Outra vitória recente aconteceu na última sexta-feira, dia 1º de dezembro. Após a 3º audiência contra o jornal AquiPE, realizada pelo Ministério Público Estadual de Pernambuco (MPE-PE), ficou definido que o jornal terá que publicar nos dias 11, 12, 13, 14 e 15 de dezembro, matérias de uma página sobre temas relativos aos direitos humanos. Trata-se de uma tentativa de minimizar os danos causados pela publicação, em 01/09/2017, de imagem de capa que mostrava a genitália de uma mulher brutalmente espancada até a morte pelo ex-companheiro. Não por acaso, Diana, como se chamava, era mulher negra e pobre – o que no Brasil parece ser condição autorizativa para toda uma “sorte” de violações à dignidade na mídia.

A ação foi resultado de uma articulação de entidades e organizações da sociedade civil que fazem parte do Fórum Pernambucano de Comunicação (Fopecom) e do Observatório de Mídia da UFPE (leia aqui a Nota de Repúdio assinada por dezenas de entidades).
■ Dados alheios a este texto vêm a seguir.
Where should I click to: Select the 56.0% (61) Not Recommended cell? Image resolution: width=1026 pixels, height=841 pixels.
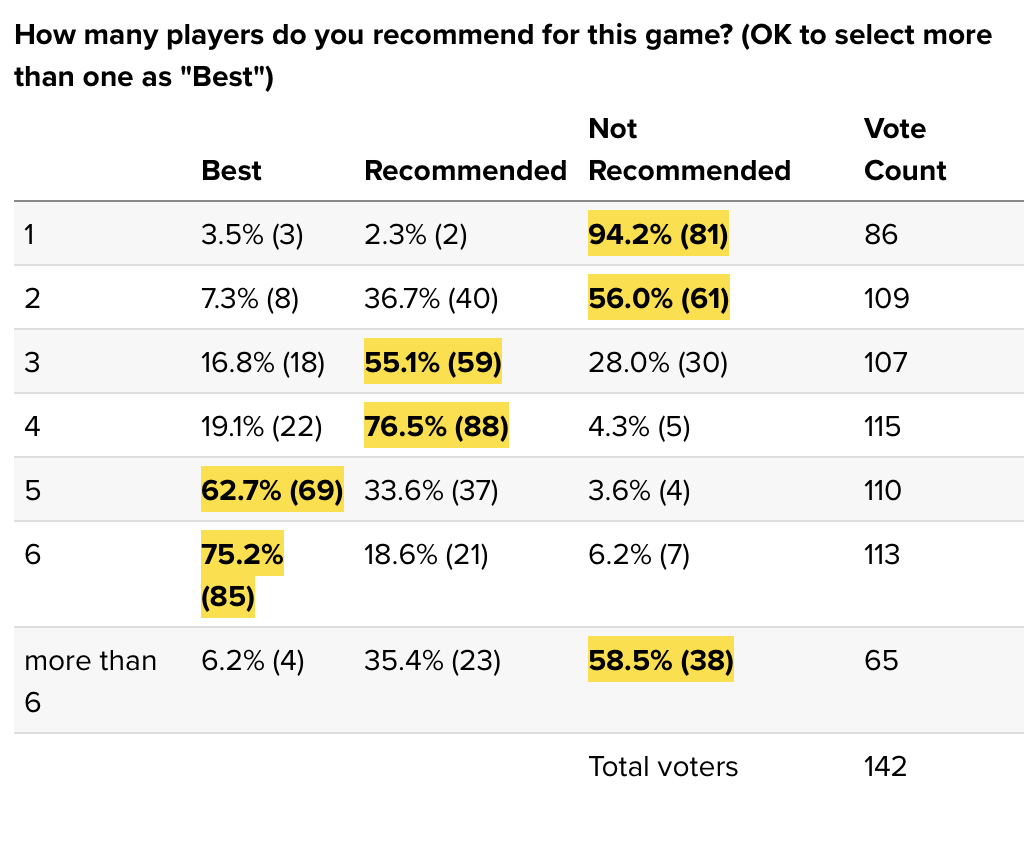659,298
Os programas serão exibidos na proximidade do dia 10 de dezembro – Dia Internacional dos Direitos Humanos – e devem pautar temas como “Igualdade Racial”, “Populações Socialmente Excluídas”, “Direitos das Mulheres”, “Feminicídio” e “Direitos Humanos e Liberdade de Expressão”.
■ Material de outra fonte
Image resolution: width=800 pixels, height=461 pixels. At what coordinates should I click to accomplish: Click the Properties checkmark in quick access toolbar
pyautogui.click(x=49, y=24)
Universidades são fundamentais

Estas pequenas vitórias apontam para a necessidade de ampliar as parcerias para combater as violações de direitos humanos no rádio e na TV. Desde 2015, organizações da sociedade civil têm empreendido um esforço comum para mapear as violações de direitos humanos cometidas nestes programas. Naquele ano foi realizado monitoramento de 28 programas (9 de rádio e 19 de TV), exibidos em 10 capitais brasileiras, ao longo de 30 dias. Foram detectadas, à época, 1.936 narrativas com violações que ultrapassam 4.500 violações de direitos humanos.
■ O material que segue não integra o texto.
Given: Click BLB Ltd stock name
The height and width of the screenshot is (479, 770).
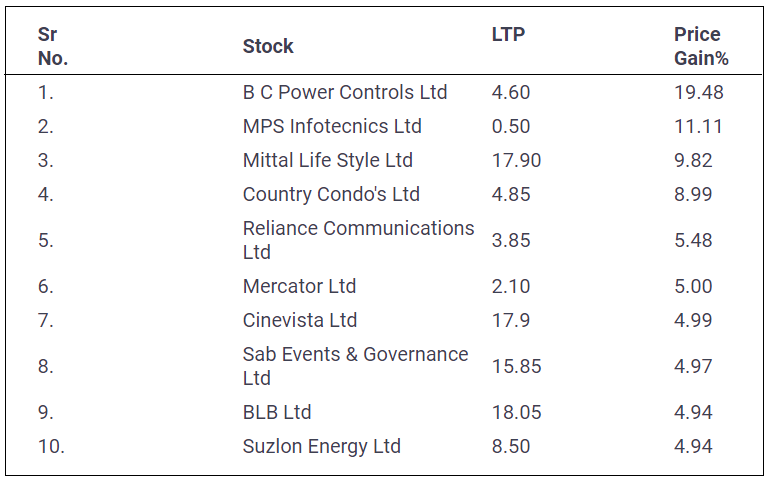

Os objetivos destes monitoramentos são, entre outros, mobilizar a sociedade para a importância da pauta e produzir subsídios para atuação do MPF nos estados. A Procuradora Federal dos Direitos dos Cidadãos (PFDC), bem como as filiais regionais do órgão, têm sido os principais parceiros institucionais na empreitada que visa acabar com as violações de direitos na mídia. A construção de parcerias para realizar monitoramentos torna-se, portanto, uma tarefa essencial para que novos subsídios sejam produzidos.

Este é o objetivo da Campanha Mídia Sem Violações de Direitos, lançada em 2016. Esta também tem sido a perspectiva de alguns observatórios de mídia que estão sendo criados no Brasil, entre os quais o Amaru – Observatório Latino Americano de Comunicação, Mídias e Direitos Humanos, lançado no dia 28 de novembro na UFRN, ao qual está integrado o projeto de pesquisa “Afinal, quem paga a conta?”. As iniciativas atuais, envolvendo a academia, também se inspiram na Campanha “Quem Financia a Baixaria é Contra a Cidadania”, coordenada pela Comissão de Direitos Humanos da Câmara dos Deputados, nos primeiros anos da década de 2000.